* Challenge:
Could you output every one of the following entries again, character for character, without altering anything?

Entries for locating displayed items:
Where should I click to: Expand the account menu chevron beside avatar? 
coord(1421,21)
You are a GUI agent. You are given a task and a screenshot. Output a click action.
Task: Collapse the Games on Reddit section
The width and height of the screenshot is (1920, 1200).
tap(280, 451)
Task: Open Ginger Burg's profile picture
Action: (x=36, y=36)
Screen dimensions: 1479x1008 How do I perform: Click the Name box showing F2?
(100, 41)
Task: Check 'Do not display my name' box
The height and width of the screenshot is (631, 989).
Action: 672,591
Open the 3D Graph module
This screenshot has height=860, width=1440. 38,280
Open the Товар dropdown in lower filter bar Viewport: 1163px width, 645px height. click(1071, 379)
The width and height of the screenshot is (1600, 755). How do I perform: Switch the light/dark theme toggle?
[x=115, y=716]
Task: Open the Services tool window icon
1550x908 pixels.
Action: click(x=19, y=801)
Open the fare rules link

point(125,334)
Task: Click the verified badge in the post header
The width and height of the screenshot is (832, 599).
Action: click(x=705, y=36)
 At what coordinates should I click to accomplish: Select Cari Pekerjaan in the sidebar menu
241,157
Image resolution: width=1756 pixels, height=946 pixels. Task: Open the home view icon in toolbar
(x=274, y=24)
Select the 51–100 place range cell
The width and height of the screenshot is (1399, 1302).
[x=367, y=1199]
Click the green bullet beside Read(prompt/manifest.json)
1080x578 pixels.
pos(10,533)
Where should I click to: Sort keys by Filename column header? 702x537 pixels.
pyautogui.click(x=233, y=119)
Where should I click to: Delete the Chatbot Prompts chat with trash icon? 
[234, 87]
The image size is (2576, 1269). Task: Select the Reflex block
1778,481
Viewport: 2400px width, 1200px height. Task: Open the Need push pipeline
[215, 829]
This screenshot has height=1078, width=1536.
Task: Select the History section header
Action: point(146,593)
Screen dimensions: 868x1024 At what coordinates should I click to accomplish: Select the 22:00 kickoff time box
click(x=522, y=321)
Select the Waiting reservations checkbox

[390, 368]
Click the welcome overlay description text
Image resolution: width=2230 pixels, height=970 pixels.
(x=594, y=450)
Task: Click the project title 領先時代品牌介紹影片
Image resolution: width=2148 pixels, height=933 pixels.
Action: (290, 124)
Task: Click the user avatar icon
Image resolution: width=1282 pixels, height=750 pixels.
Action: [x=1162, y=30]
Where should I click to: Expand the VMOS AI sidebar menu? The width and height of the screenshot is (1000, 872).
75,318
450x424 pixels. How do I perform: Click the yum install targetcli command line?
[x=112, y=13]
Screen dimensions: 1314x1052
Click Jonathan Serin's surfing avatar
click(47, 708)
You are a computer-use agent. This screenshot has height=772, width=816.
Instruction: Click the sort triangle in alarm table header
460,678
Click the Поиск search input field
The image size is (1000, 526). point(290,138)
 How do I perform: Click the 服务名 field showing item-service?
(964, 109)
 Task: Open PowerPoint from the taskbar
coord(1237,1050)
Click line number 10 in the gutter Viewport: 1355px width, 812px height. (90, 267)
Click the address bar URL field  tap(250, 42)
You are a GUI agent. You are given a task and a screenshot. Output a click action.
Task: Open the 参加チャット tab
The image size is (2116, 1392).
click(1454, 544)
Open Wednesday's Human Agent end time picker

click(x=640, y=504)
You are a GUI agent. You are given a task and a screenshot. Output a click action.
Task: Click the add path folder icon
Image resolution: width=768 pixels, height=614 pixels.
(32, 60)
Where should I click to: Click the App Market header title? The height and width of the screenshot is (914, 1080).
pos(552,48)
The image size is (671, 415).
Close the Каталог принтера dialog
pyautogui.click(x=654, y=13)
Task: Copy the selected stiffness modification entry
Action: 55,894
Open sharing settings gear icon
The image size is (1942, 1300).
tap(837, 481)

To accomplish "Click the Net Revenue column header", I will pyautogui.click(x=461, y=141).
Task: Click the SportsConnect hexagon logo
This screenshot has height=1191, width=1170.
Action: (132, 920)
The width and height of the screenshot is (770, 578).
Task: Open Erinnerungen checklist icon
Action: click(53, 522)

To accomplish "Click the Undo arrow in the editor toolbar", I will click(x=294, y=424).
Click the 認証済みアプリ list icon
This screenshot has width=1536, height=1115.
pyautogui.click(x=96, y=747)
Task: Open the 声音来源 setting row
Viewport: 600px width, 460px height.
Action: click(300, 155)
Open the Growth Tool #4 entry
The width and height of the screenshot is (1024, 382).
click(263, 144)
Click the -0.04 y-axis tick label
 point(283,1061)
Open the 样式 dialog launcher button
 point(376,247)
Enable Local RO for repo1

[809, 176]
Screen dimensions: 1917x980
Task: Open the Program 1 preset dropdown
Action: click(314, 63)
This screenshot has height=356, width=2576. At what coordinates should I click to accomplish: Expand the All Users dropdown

* The answer:
Where should I click to: Expand the account menu chevron beside avatar? 
coord(1421,21)
You are a GUI agent. You are given a task and a screenshot. Output a click action.
Task: Collapse the Games on Reddit section
The width and height of the screenshot is (1920, 1200).
tap(280, 451)
Task: Open Ginger Burg's profile picture
Action: (x=36, y=36)
Screen dimensions: 1479x1008 How do I perform: Click the Name box showing F2?
(100, 41)
Task: Check 'Do not display my name' box
The height and width of the screenshot is (631, 989).
Action: 672,591
Open the 3D Graph module
This screenshot has height=860, width=1440. 38,280
Open the Товар dropdown in lower filter bar Viewport: 1163px width, 645px height. click(1071, 379)
The width and height of the screenshot is (1600, 755). How do I perform: Switch the light/dark theme toggle?
[x=115, y=716]
Task: Open the Services tool window icon
1550x908 pixels.
Action: click(x=19, y=801)
Open the fare rules link

point(125,334)
Task: Click the verified badge in the post header
The width and height of the screenshot is (832, 599).
Action: click(x=705, y=36)
 At what coordinates should I click to accomplish: Select Cari Pekerjaan in the sidebar menu
241,157
Image resolution: width=1756 pixels, height=946 pixels. Task: Open the home view icon in toolbar
(x=274, y=24)
Select the 51–100 place range cell
The width and height of the screenshot is (1399, 1302).
[x=367, y=1199]
Click the green bullet beside Read(prompt/manifest.json)
1080x578 pixels.
pos(10,533)
Where should I click to: Sort keys by Filename column header? 702x537 pixels.
pyautogui.click(x=233, y=119)
Where should I click to: Delete the Chatbot Prompts chat with trash icon? 
[234, 87]
The image size is (2576, 1269). Task: Select the Reflex block
1778,481
Viewport: 2400px width, 1200px height. Task: Open the Need push pipeline
[215, 829]
This screenshot has height=1078, width=1536.
Task: Select the History section header
Action: point(146,593)
Screen dimensions: 868x1024 At what coordinates should I click to accomplish: Select the 22:00 kickoff time box
click(x=522, y=321)
Select the Waiting reservations checkbox

[390, 368]
Click the welcome overlay description text
Image resolution: width=2230 pixels, height=970 pixels.
(x=594, y=450)
Task: Click the project title 領先時代品牌介紹影片
Image resolution: width=2148 pixels, height=933 pixels.
Action: (290, 124)
Task: Click the user avatar icon
Image resolution: width=1282 pixels, height=750 pixels.
Action: [x=1162, y=30]
Where should I click to: Expand the VMOS AI sidebar menu? The width and height of the screenshot is (1000, 872).
75,318
450x424 pixels. How do I perform: Click the yum install targetcli command line?
[x=112, y=13]
Screen dimensions: 1314x1052
Click Jonathan Serin's surfing avatar
click(47, 708)
You are a computer-use agent. This screenshot has height=772, width=816.
Instruction: Click the sort triangle in alarm table header
460,678
Click the Поиск search input field
The image size is (1000, 526). point(290,138)
 How do I perform: Click the 服务名 field showing item-service?
(964, 109)
 Task: Open PowerPoint from the taskbar
coord(1237,1050)
Click line number 10 in the gutter Viewport: 1355px width, 812px height. (90, 267)
Click the address bar URL field  tap(250, 42)
You are a GUI agent. You are given a task and a screenshot. Output a click action.
Task: Open the 参加チャット tab
The image size is (2116, 1392).
click(1454, 544)
Open Wednesday's Human Agent end time picker

click(x=640, y=504)
You are a GUI agent. You are given a task and a screenshot. Output a click action.
Task: Click the add path folder icon
Image resolution: width=768 pixels, height=614 pixels.
(32, 60)
Where should I click to: Click the App Market header title? The height and width of the screenshot is (914, 1080).
pos(552,48)
The image size is (671, 415).
Close the Каталог принтера dialog
pyautogui.click(x=654, y=13)
Task: Copy the selected stiffness modification entry
Action: 55,894
Open sharing settings gear icon
The image size is (1942, 1300).
tap(837, 481)

To accomplish "Click the Net Revenue column header", I will pyautogui.click(x=461, y=141).
Task: Click the SportsConnect hexagon logo
This screenshot has height=1191, width=1170.
Action: (132, 920)
The width and height of the screenshot is (770, 578).
Task: Open Erinnerungen checklist icon
Action: click(53, 522)

To accomplish "Click the Undo arrow in the editor toolbar", I will click(x=294, y=424).
Click the 認証済みアプリ list icon
This screenshot has width=1536, height=1115.
pyautogui.click(x=96, y=747)
Task: Open the 声音来源 setting row
Viewport: 600px width, 460px height.
Action: click(300, 155)
Open the Growth Tool #4 entry
The width and height of the screenshot is (1024, 382).
click(263, 144)
Click the -0.04 y-axis tick label
 point(283,1061)
Open the 样式 dialog launcher button
 point(376,247)
Enable Local RO for repo1

[809, 176]
Screen dimensions: 1917x980
Task: Open the Program 1 preset dropdown
Action: click(314, 63)
This screenshot has height=356, width=2576. At what coordinates should I click to accomplish: Expand the All Users dropdown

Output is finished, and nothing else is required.